Yesterday, the New York Times Science section ran a piece titled "Diet and Fat: A Severe Case of Mistaken Consensus". It is really about social cascades, how we end up believing what we believe in a culture of "groupthink." But that's not a very sexy subject, so the author, John Tierney, uses a controversial example to show us a cascade, and along the way makes a very good case for why our culture mistakenly believes that dietary fat is evil. It is a case of perfect timing, as Gary Taubes (also a NYT science writer, most well known for the article "What If It's All Been a Big Fat Lie?") has just published Good Calories, Bad Calories. It appears to be as damning an indictment of our twisted understanding of food as has hit the shelves in recent years, with an explanation of how we got to this belief. Below is an excerpt from the book--maybe it will inspire us all to jump out of the cascade and make up our own minds.

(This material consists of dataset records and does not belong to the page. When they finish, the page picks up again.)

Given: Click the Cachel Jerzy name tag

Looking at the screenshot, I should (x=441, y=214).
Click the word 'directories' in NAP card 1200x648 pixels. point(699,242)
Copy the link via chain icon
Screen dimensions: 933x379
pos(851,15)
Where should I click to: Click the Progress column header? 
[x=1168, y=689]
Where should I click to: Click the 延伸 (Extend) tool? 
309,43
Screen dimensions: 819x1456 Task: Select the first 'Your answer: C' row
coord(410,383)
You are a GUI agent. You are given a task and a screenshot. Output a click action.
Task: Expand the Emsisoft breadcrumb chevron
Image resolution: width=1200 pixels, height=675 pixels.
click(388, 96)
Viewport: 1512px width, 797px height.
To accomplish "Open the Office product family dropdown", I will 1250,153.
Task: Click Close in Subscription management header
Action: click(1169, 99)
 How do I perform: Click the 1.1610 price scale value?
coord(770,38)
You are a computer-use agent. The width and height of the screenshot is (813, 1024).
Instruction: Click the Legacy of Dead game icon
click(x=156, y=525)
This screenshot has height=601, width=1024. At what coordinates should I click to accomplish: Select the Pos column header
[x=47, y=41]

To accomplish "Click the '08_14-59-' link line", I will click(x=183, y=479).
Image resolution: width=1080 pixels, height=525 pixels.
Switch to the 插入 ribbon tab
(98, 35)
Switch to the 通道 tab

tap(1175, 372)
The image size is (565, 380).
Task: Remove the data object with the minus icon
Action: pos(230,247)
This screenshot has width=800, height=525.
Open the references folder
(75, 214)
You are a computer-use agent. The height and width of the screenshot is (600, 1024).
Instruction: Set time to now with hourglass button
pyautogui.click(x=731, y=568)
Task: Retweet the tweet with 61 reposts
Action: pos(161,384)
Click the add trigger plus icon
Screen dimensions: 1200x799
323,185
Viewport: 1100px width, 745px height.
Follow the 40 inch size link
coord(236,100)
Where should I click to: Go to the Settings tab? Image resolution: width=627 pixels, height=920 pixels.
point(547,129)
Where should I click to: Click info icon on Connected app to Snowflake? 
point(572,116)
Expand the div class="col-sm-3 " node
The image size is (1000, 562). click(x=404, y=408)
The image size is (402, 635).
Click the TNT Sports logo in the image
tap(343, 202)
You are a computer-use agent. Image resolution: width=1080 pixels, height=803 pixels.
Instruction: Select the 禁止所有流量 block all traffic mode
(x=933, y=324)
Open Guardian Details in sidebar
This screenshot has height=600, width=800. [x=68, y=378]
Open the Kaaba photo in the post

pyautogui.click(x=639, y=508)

The 11 Critical Conclusions of Good Calories, Bad Calories:

1. Dietary fat, whether saturated or not, does not cause heart disease.
2. Carbohydrates do, because of their effect on the hormone insulin. The more easily-digestible and refined the carbohydrates and the more fructose they contain, the greater the effect on our health, weight, and well-being.
3. Sugars—sucrose (table sugar) and high fructose corn syrup specifically—are particularly harmful. The glucose in these sugars raises insulin levels; the fructose they contain overloads the liver.
4. Refined carbohydrates, starches, and sugars are also the most likely dietary causes of cancer, Alzheimer’s Disease, and the other common chronic diseases of modern times.
5. Obesity is a disorder of excess fat accumulation, not overeating and not sedentary behavior.
6. Consuming excess calories does not cause us to grow fatter any more than it causes a child to grow taller.
7. Exercise does not make us lose excess fat; it makes us hungry.
8. We get fat because of an imbalance—a disequilibrium—in the hormonal regulation of fat tissue and fat metabolism. More fat is stored in the fat tissue than is mobilized and used for fuel. We become leaner when the hormonal regulation of the fat tissue reverses this imbalance.
9. Insulin is the primary regulator of fat storage. When insulin levels are elevated, we stockpile calories as fat. When insulin levels fall, we release fat from our fat tissue and burn it for fuel.
10. By stimulating insulin secretion, carbohydrates make us fat and ultimately cause obesity. By driving fat accumulation, carbohydrates also increase hunger and decrease the amount of energy we expend in metabolism and physical activity.
11. The fewer carbohydrates we eat, the leaner we will be.